# [Extract provided]
To ensure the accuracy of the calculation results, we utilized a funnel plot to test publication bias. Result are shown in Figure 2, which shows a symmetrical distribution of effect sizes on both sides of the average effect size, which indicates that the publication bias of the included research is less likely, and the conclusion is more reliable [33].

4. Results and Discussion

4.1. The Impact of Scaffolding on Students’ Online Learning Performance

As summarized in Table 1, the overall effect of using scaffolding on online learning was 0.53 (p < 0.001), with a 95% confidence interval of 0.41–0.66, which suggests that scaffolding in online learning is significantly more effective than learning without scaffolding, and this included a medium effect size.

This result is consistent with previous research findings [15,23,34]. It can be inferred that the mechanism scaffolding’s impact on students’ online learning performance is that scaffolding can improve the benefits of online learning by guiding learners in online learning, helping them overcome problems, such as disorientation and cognitive load in online learning or improving learning motivation [27,35]. With the assistance of scaffolding, students can fully utilize their autonomy in online learning so as to achieve their goals or engage in practices that are usually impossible. According to Zhang, Hsu, Wang, and Ho, scaffolding is beneficial for students to solving learning difficulties, promoting inquiry practice, and improving their inquiry ability, all of which contribute to enhancing their online learning performance [36]. Song and Kim’s study also mentions that providing an interactive self-regulating scaffolding can improve learners’ self-regulation level and initiative when they are learning online, thereby enhancing learners’ online learning performance [20].

4.2. Effect Sizes of Moderator Variables

As listed in Table 1, the result of the Q statistic (Q = 368.19, p < 0.001,) shows that there is heterogeneity in effect sizes among the 83 included studies. The I2 statistic was computed to further analyze the heterogeneity across these findings. Typically, 25%, 50%, and 75% of I2 test results classify heterogeneity as low, medium, and high grade. The resulting I2 index of 78% in this research is regarded as high. This confirms the appropriateness of using the random effects model for data analysis, and it is necessary to find out potentially important moderator variables through subgroup analysis.

# [Data provided]
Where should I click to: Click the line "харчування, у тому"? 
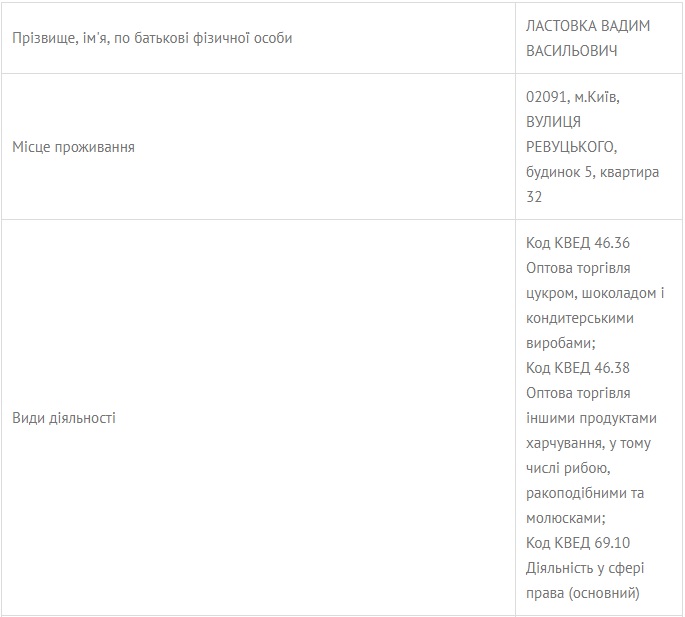point(590,443)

# [The request]
Please write what comes next in the passage on scaffolding in online learning, found above the material, starting right after its final sentence.

# [Response to the exercise]
4.2.1. The Impact of Scaffolding on Students’ Online Learning Performance in Different Learning Disciplines

It is necessary to discuss whether scaffolding is suitable for all disciplines and whether scaffolding has different effects in different subjects. The disciplines covered in this study include language and literature, chemistry, computer science, mathematics, science, and educational technology. The results show that the effect of scaffolding on online learning in these disciplines is greater than 0.2, with chemistry, mathematics, computer science, and educational technology showing effect sizes greater than 0.5 (as shown in Table 2). The order of the effect size among different disciplines is as follows: chemistry > mathematics > computer science > educational technology > science > language and literature. The results show that the effects of scaffolding in online learning are more pronounced in the mathematics domain compared to language learning, which means that scaffolding may be particularly useful in addressing well structured online problems. The difference in effect sizes among groups was p = 0.54, suggesting that there is no significant difference among different disciplines. This suggests that, although each discipline has its unique characteristics, scaffolding is suitable for online learning across all disciplines.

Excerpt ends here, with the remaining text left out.